Setelah didiagnosis mengidap tumor otak, Christina Costa mengamati bahwa sebagian besar pembicaraan seputar penanganan kanker didominasi oleh gaya bahasa pertarungan. Ia merasakan bagaimana metafora itu membuat energinya terkuras. Ia “tidak ingin menghabiskan waktu lebih dari satu tahun dengan bertempur melawan tubuh[nya] sendiri.” Sebaliknya, Christina justru merasa sangat terbantu ketika ia memilih untuk mengucap syukur setiap hari—untuk tim medis yang merawatnya secara profesional serta untuk pemulihan yang perlahan-lahan ditunjukkan oleh otak dan tubuhnya. Ia mengalami sendiri bahwa sesulit apa pun pergumulannya, tindakan bersyukur dapat menolong kita melawan perasaan depresi dan “menguatkan otak kita untuk membantu kita membangun ketahanan.”

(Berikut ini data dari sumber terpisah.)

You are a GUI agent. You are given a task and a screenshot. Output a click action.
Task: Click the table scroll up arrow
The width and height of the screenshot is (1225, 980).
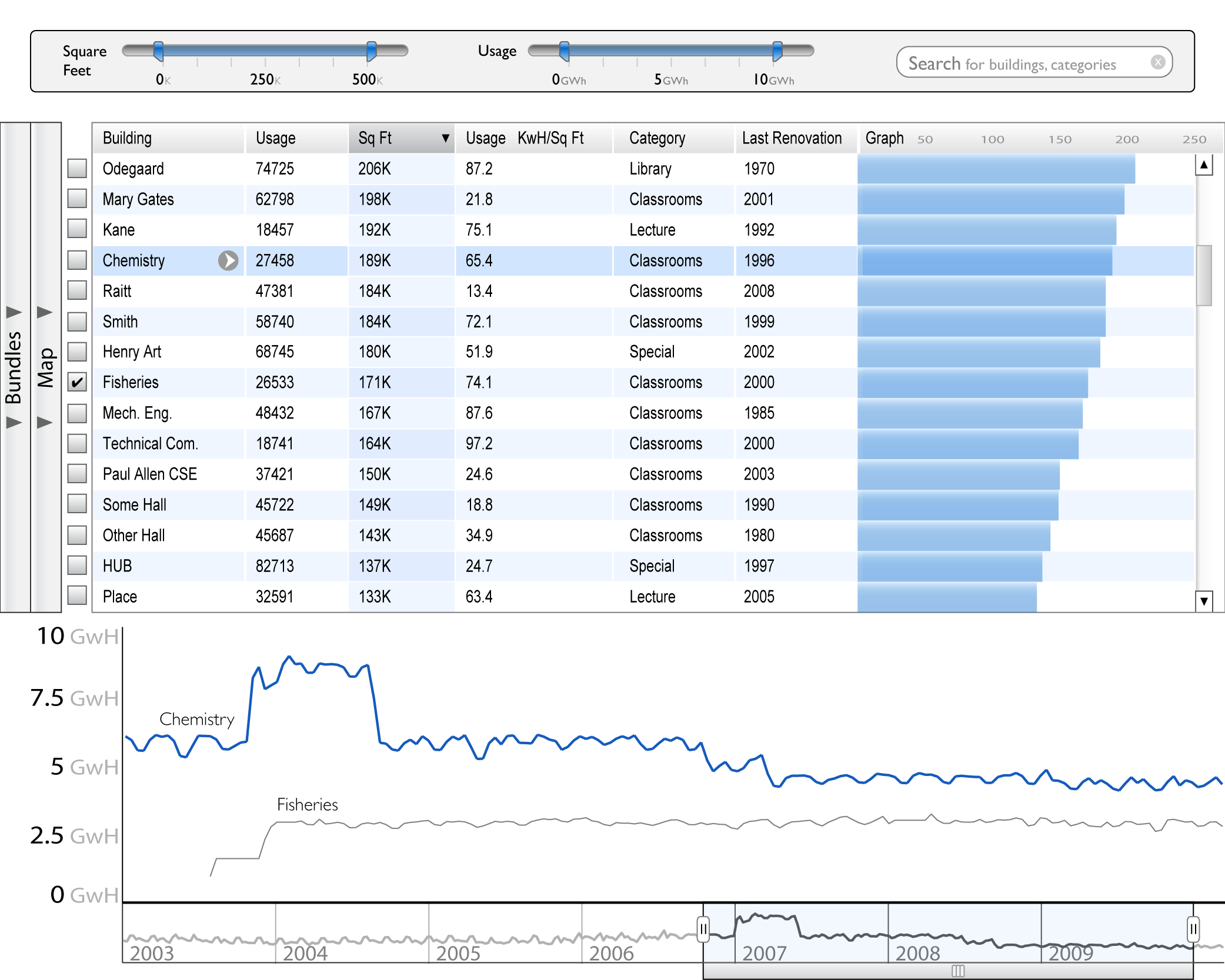(x=1204, y=166)
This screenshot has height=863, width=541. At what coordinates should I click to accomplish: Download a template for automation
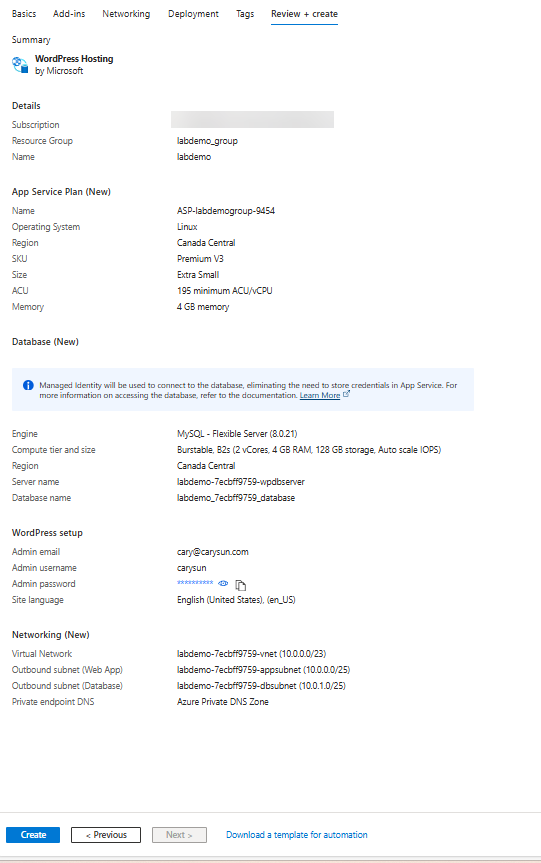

Kisah Christina yang sangat menyentuh ini mengingatkan saya bahwa tindakan mengucap syukur bukanlah sekadar kewajiban bagi orang percaya. Meski benar bahwa Allah layak menerima rasa syukur kita, sikap tersebut juga membawa kebaikan bagi diri kita. Ketika kita mengangkat hati dan berkata, “Pujilah Tuhan, hai jiwaku, dan janganlah lupakan segala kebaikan-Nya!” (Mzm. 103:2), kita diingatkan pada begitu banyaknya karya Allah—menjamin pengampunan kita, menyembuhkan tubuh dan hati kita, mengizinkan kita mengalami “kasih setia dan rahmat” serta “kebaikan” yang tak terhitung banyaknya dalam hidup kita (ay. 3-5).
Meski tidak semua penderitaan akan mengalami kesembuhan total dalam masa hidup kita, hati kita dapat selalu diperbarui dengan rasa syukur, sebab kasih Allah menyertai kita “dari selama-lamanya sampai selama-lamanya” (ay. 17).